**Page excerpt**
::::::
James West - Barclays Capital: Okay. The transportation issues that you highlighted – I mean those don't seem like – I'm not trying to (putting) down too much on timing, but they don't seem like that's an issue that's going to take years to progress. I mean it seems like the couple of quarter or something where you can kind of fix those issues. Is it not a fair assessment?

Martin Craighead - President and CEO: That's a fair assessment.

James West - Barclays Capital: Then, just one last follow-up for me. You're over 50% utilization, I believe, or 50% 24-hour operations on pumping today that originally was the goal I believe for yearend, so what's the new goal now?

Martin Craighead - President and CEO: Well, I'll tell you this, this time next year I'm hoping that it starts with a seven, but we are not at 50%. We hit 50% a couple of times in the quarter, the high midweek times, but it's really averaged around 45%. I just want to calibrate it a little differently here.

Operator: Bill Herbert, Simmons & Company.

Bill Herbert - Simmons & Company: Sort of tackling the North America margin question a little bit differently. In a world in which we have relatively arranged our commodity prices and a continued positive delta between well count and rig count and E&P capital spending moving methodically higher, what do you think is a reasonable expectation for targeted normalized North American margins? What should – what do you think in that kind of world in which we're growing, but not melting up and we continue to prosecute the North American growth story, yet the rate of change remains relatively methodical. What should be the normalized margin after you make all these adjustments which have plagued you from a sort of operational standpoint, logistical standpoint, supply chain standpoint, et cetera?

Martin Craighead - President and CEO: Well, if you also factor in, which you didn’t mention, that hopefully capital discipline that begins to permeate the service sector as much as it has permeated our customers, I'd say if that's sustainable and pretty much around the pressure pumping business once the cost of capital, we all start earning our cost of capital again. I'd say mid-to-high teens is probably a fair expectation, assuming no sharp swings in the market.

Peter Ragauss - SVP and CFO: Bill, this is Peter. Don't forget, you still got an overhang on that pressure pumping capacity somewhere circa 20%, and that's kind of an unnatural position for the industry to be in. So if that overhang melts away through attrition, which we expect it will with, like you said, well count increasing, then I think what Martin said is easily achievable. But, again, that's going to take quite some time to get that overhang out of here.

Bill Herbert - Simmons & Company: Right. Peter, don't worry, I'm not going to go high-teens margins right away, but I hear you and that is a valid point. Martin, with regard to yearend, is it unrealistic or unreasonable to expect – I mean, you're going to get a seasonal recovery in the third quarter with regard to Canada. We've got the new frac vessel being deployed in the Gulf of Mexico. We got ongoing utilization gains domestically. Is it unreasonable to assume that North American margins by year end kind of get to somewhere approaching the low-teens?

Martin Craighead - President and CEO: I don't know if that's unreasonable, but I think that's maybe on the optimistic side of where we think. Again, the big part is the recovery in the pressure pumping business. Remember, to follow-up on your first point, correct, 2 to 3 in Canada. 3 to 4 in Canada is obviously nowhere near as dramatic. So that's a big factor as well.

Bill Herbert - Simmons & Company: Understood, and that's what I've got modeled, but essentially low-teens ambitious, but doable is what I'm hearing for year end, is that correct?

Martin Craighead - President and CEO: Ambitious is definitely correct.

Peter Ragauss - SVP and CFO: Yes, I'd probably box in a little bit more. I'd say it's ambitious to be in low-teens, it's plausible certainly to be double digits.
::::::
**Extracted records**
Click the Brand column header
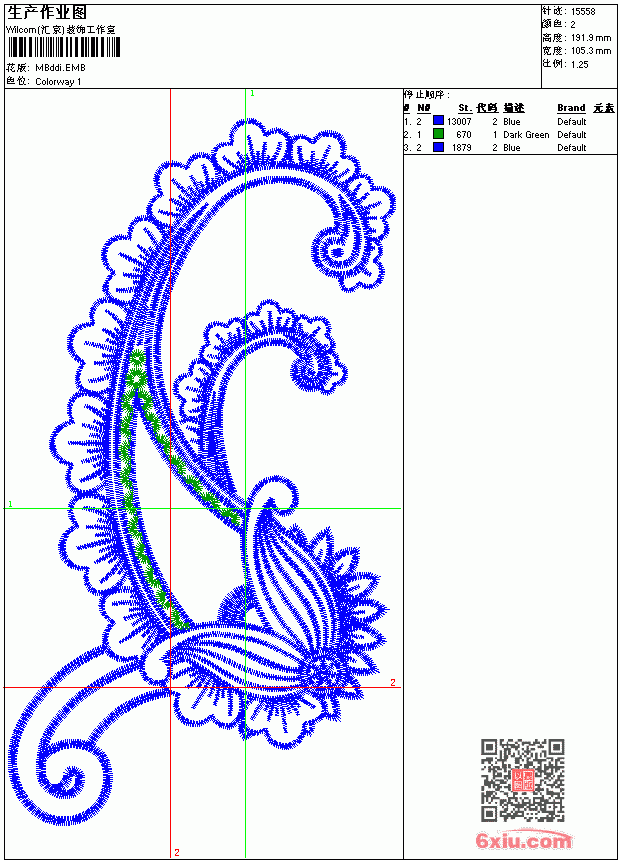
::::::
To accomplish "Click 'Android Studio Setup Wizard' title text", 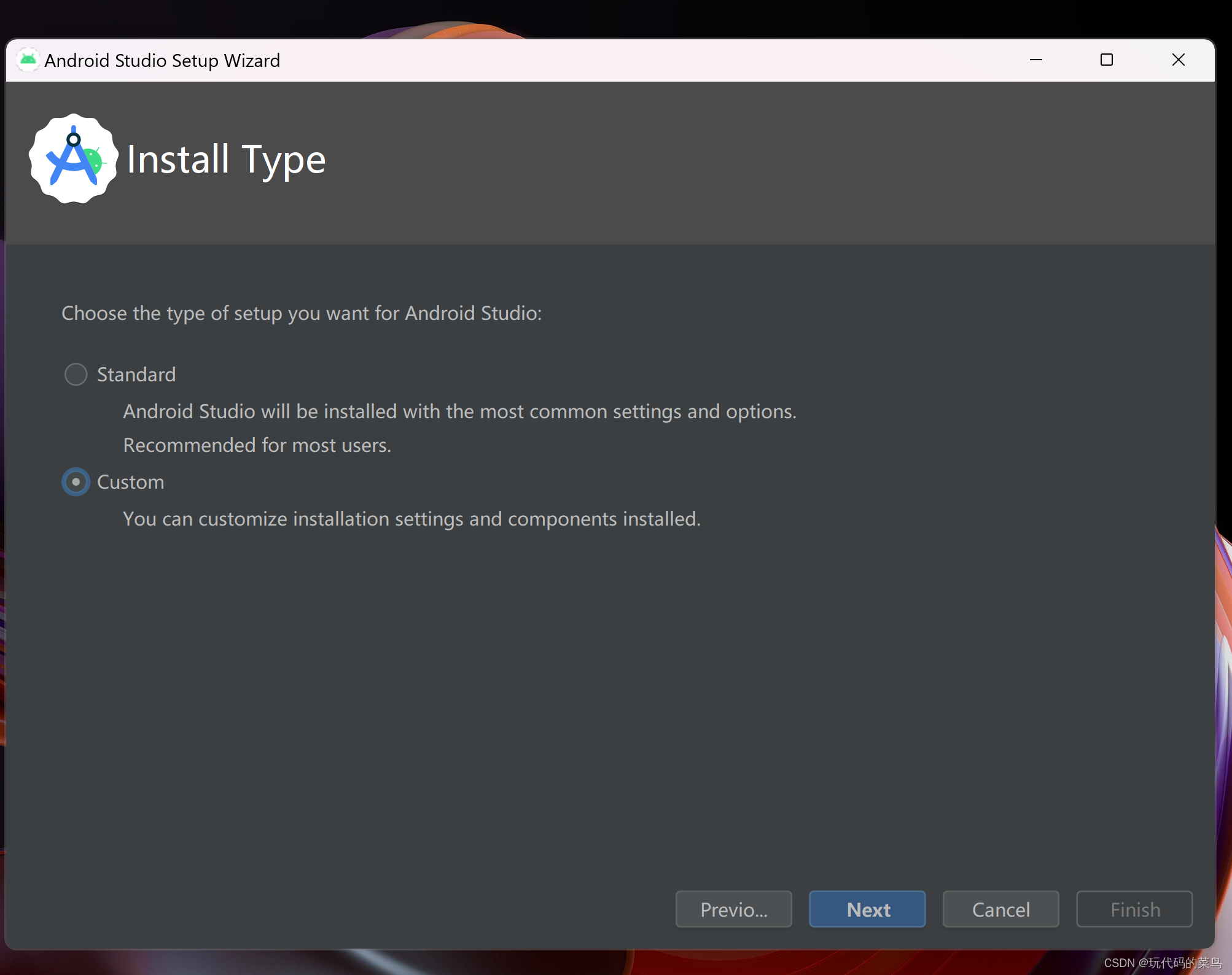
::::::
**Tasks and exercises**
1. List each named speaker in the earnings call transcript, along with the title or firm given for that person.
2. Summarize the earnings call transcript in two sentences.
3. Extend the earnings call transcript past Peter Ragauss's final remark about double-digit margins.
The rows are not needed for this work.

**Answers to the tasks**
1.
- James West, Barclays Capital
- Martin Craighead, President and CEO
- Bill Herbert, Simmons & Company
- Peter Ragauss, SVP and CFO

2. Analysts James West of Barclays Capital and Bill Herbert of Simmons & Company asked management about transportation issues, pressure pumping utilization and North American margins. Martin Craighead said 24-hour pumping operations have averaged around 45% and called mid-to-high teens a fair expectation for normalized margins, while he and Peter Ragauss described low-teens North American margins by year end as ambitious, with Ragauss calling double digits plausible.

3.
Bill Herbert - Simmons & Company: Then secondly, with regard to Latin America, I'm not sure if my math is all that crisp, given all the adjustments that we made, but I get to kind of, after you back out the bad debt provision, something around a 1.2% or 1.3% margins for the second quarter, something like that. Then you guys mentioned a high-single-digit margin hopefully by year end. What should we assume for the third quarter just as a guess? Moreover, revenues for second half of the year in Latin America, is it reasonable just to assume that we're going to be flat – flattish with the second quarter? So help me on top line as well as for second half year in Latin America and margins for the third quarter?

Peter Ragauss - SVP and CFO: Revenues for the second half, we've got new projects starting up. I would say, we tend to view Q2 as pretty much an anomaly in terms of revenue and, certainly, in terms of costs. So revenues ought to be up a little bit second half with new projects. We are expecting improvement in Q3 over Q2 after adjusting out the bad debt. So it may not be exactly linear between what we said our exit rate would be, but certainly an improvement from here.

Operator: Jim Wicklund, Credit Suisse.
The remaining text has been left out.